Create a repository secret named `COPILOT_PAT` before using the workflow.

Recommended token setup:
- token type: fine-grained personal access token
- GitHub permission: **Copilot Requests**
- repository access: this repository
- repository permissions: enough access to read contents and create issues

To add the secret on GitHub.com:
1. Open the repository.
2. Go to **Settings** > **Secrets and variables** > **Actions**.
3. Select **New repository secret**.
4. Name it `COPILOT_PAT`.
5. Paste the token value and save.

### Azure MCP / Foundry setup for GitHub coding agent

To let the GitHub website coding agent or custom agent verify Foundry deployments in the cloud, finish the Azure MCP setup in GitHub:

1. Open **Settings** > **Copilot** > **Coding agent**.
2. In **MCP configuration**, paste the JSON from `.github/copilot/azure-foundry-mcp.json`.
3. Open **Settings** > **Environments** and create an environment named `copilot`.
4. Add environment secrets named `AZURE_CLIENT_ID` and `AZURE_TENANT_ID`.
5. Run the **copilot-setup-steps** workflow once from the **Actions** tab to validate Azure login for Copilot coding agent sessions.

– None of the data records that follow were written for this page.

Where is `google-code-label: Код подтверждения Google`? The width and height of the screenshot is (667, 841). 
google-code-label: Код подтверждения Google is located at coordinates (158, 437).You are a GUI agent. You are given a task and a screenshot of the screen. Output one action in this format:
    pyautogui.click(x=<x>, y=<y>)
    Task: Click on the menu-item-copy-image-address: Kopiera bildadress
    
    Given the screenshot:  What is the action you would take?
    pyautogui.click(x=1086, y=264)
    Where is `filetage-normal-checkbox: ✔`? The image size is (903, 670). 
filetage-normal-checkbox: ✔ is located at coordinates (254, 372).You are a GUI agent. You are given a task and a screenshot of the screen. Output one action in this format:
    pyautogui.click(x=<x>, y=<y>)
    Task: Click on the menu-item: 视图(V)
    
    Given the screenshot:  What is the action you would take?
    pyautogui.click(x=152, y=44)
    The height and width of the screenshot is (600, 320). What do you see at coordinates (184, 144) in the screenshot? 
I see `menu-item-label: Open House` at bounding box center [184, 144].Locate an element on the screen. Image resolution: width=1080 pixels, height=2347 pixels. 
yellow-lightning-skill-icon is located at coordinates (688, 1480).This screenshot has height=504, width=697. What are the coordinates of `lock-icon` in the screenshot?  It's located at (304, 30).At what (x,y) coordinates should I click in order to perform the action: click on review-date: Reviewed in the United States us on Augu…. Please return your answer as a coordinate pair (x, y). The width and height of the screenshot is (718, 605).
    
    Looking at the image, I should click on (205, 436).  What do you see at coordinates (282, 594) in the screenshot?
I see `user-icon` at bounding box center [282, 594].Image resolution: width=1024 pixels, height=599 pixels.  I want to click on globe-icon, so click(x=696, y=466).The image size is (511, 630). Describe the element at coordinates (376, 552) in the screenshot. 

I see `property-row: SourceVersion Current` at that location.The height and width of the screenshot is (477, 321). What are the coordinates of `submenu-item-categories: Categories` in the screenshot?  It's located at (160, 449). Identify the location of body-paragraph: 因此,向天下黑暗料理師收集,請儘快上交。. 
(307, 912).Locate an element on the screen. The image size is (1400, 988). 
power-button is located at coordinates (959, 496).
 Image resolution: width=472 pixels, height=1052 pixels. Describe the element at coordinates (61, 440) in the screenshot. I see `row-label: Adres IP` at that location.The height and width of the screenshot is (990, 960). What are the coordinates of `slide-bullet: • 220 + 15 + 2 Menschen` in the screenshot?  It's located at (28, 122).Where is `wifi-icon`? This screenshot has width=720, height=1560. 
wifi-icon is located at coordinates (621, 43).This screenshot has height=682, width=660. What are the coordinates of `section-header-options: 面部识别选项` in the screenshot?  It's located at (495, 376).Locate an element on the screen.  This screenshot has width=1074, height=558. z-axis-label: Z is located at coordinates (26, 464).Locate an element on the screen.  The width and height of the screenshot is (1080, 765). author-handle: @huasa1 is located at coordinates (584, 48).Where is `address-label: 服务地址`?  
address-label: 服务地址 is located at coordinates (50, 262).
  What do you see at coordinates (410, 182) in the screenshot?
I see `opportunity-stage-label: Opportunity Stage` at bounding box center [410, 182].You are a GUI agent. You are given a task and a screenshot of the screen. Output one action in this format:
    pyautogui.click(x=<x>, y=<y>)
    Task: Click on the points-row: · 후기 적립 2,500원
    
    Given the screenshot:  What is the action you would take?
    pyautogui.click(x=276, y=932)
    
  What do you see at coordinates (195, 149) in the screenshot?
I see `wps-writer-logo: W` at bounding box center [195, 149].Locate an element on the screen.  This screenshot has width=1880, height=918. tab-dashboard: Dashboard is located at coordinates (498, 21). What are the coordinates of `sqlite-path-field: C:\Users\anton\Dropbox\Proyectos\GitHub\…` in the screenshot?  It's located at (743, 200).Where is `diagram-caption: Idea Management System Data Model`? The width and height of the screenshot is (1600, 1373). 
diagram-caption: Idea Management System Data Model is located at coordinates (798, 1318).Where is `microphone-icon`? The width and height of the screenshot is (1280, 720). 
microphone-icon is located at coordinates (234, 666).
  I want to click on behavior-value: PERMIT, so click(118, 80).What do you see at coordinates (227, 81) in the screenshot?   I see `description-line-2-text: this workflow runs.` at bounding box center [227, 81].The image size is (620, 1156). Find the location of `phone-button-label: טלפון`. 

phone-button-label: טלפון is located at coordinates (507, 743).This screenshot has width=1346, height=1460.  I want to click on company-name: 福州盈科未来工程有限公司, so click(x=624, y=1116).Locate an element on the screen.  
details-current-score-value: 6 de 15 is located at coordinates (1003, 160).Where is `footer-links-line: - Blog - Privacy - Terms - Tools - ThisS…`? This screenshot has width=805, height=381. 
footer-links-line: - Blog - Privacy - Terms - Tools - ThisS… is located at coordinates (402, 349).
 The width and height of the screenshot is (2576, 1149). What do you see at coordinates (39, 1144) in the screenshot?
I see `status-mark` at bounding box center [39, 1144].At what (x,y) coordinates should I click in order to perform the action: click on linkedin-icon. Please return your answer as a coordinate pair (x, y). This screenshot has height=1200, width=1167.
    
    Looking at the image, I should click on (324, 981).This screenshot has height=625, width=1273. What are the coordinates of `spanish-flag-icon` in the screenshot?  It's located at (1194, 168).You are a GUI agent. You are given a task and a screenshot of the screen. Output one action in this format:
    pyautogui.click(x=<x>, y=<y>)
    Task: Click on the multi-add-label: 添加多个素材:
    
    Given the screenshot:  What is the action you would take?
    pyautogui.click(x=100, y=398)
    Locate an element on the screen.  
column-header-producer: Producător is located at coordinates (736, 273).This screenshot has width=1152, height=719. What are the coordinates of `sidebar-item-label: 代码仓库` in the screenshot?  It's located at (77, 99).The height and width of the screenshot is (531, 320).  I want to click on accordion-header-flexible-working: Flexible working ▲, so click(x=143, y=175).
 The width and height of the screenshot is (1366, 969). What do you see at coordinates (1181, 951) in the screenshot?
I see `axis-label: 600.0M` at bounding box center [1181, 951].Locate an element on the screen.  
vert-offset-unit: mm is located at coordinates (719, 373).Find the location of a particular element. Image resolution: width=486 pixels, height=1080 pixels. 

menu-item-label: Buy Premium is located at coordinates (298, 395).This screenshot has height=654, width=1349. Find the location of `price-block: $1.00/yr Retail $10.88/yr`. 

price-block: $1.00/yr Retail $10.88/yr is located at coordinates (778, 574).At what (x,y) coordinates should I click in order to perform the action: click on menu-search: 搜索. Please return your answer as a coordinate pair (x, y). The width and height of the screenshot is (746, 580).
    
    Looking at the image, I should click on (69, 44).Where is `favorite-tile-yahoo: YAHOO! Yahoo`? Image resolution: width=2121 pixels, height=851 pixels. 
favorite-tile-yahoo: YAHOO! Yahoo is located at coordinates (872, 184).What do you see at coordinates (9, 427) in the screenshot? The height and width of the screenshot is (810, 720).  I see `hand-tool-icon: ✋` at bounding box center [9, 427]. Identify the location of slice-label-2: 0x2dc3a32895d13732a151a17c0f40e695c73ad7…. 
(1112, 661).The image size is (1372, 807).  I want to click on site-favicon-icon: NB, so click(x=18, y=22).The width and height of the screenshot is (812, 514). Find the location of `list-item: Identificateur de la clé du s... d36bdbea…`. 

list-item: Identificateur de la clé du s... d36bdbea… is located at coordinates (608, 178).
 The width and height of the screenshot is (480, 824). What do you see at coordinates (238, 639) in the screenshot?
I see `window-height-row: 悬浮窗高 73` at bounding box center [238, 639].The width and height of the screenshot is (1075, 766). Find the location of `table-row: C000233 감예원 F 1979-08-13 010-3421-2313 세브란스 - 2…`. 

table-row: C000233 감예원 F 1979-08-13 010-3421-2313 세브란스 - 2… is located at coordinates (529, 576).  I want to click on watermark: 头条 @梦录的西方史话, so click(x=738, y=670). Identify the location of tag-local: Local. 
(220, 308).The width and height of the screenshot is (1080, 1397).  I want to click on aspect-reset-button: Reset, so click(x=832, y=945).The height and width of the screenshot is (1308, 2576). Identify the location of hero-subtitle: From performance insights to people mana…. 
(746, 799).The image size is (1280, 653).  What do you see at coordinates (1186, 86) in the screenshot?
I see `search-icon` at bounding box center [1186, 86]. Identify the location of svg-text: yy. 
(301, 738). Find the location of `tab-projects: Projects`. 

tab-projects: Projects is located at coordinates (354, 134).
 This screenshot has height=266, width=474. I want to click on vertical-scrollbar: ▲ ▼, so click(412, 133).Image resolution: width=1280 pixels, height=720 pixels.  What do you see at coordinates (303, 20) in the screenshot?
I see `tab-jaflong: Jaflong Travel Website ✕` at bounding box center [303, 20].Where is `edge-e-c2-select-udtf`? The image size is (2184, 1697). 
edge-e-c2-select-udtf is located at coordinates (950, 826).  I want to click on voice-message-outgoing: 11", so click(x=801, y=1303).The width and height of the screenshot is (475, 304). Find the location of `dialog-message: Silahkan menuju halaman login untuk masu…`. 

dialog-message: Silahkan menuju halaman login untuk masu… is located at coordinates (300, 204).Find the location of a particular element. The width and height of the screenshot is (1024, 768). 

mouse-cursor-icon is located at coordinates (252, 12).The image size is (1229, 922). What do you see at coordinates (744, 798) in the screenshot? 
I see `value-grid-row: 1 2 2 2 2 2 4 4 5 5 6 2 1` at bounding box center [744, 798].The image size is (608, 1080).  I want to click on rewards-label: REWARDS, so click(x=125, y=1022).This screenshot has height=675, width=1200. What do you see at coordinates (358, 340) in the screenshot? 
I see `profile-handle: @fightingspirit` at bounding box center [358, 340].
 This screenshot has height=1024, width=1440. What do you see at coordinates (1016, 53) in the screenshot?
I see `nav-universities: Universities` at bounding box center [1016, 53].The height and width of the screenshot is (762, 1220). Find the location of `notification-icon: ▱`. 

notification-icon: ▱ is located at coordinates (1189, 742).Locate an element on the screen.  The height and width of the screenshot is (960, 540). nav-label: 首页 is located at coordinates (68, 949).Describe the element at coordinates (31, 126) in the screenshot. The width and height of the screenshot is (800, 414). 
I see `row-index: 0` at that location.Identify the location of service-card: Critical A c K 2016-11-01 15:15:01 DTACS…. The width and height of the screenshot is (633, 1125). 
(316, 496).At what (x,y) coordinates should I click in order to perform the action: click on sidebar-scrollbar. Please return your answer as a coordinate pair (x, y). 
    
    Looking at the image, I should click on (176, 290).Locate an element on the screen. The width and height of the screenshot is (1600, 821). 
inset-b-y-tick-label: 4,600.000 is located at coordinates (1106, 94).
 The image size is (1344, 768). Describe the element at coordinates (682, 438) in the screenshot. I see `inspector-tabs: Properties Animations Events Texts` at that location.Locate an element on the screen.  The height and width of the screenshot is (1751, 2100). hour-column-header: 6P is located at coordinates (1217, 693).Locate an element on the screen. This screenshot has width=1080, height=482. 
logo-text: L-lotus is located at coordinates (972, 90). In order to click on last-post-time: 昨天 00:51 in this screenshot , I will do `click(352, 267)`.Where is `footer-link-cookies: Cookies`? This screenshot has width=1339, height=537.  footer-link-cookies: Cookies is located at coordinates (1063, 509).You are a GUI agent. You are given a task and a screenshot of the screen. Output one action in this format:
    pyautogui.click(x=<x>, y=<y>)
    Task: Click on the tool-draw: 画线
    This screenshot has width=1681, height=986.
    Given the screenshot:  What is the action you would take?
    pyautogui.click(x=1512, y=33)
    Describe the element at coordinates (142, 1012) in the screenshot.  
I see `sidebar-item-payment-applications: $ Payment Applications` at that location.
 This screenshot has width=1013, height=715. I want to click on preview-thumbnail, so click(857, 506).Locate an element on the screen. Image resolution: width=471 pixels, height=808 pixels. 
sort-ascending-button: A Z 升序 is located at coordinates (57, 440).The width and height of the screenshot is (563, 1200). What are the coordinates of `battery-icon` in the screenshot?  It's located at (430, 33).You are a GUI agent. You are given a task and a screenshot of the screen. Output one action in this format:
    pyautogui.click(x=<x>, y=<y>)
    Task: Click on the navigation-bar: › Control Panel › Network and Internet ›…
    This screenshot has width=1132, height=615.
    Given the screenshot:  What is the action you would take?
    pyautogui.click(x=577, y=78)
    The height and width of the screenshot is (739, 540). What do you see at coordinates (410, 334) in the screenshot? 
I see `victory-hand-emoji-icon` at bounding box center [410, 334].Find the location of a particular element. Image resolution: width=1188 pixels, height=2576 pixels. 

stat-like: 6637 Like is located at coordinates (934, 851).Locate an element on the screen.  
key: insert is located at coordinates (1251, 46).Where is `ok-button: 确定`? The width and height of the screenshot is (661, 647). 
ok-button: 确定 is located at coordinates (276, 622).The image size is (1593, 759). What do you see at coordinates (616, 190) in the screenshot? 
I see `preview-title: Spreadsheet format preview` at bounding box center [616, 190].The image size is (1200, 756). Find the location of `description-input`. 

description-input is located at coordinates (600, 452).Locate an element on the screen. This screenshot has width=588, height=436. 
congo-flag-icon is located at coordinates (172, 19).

This repo now includes agent-level Azure MCP configuration in `.github/agents/foundry-repo-auditor.agent.md`, but the GitHub website experience still depends on the repository Copilot environment being configured correctly.

### How to run it from the GitHub website

1. Open the repository on GitHub.
2. Select the **Actions** tab.
3. Choose **Foundry Repo Audit** from the workflow list.
4. Select **Run workflow**.
5. If you want the run to create GitHub issues, enable the `create_issues` option.
6. Start the workflow and then open the run summary to review logs and download the `foundry-repo-audit-report` artifact.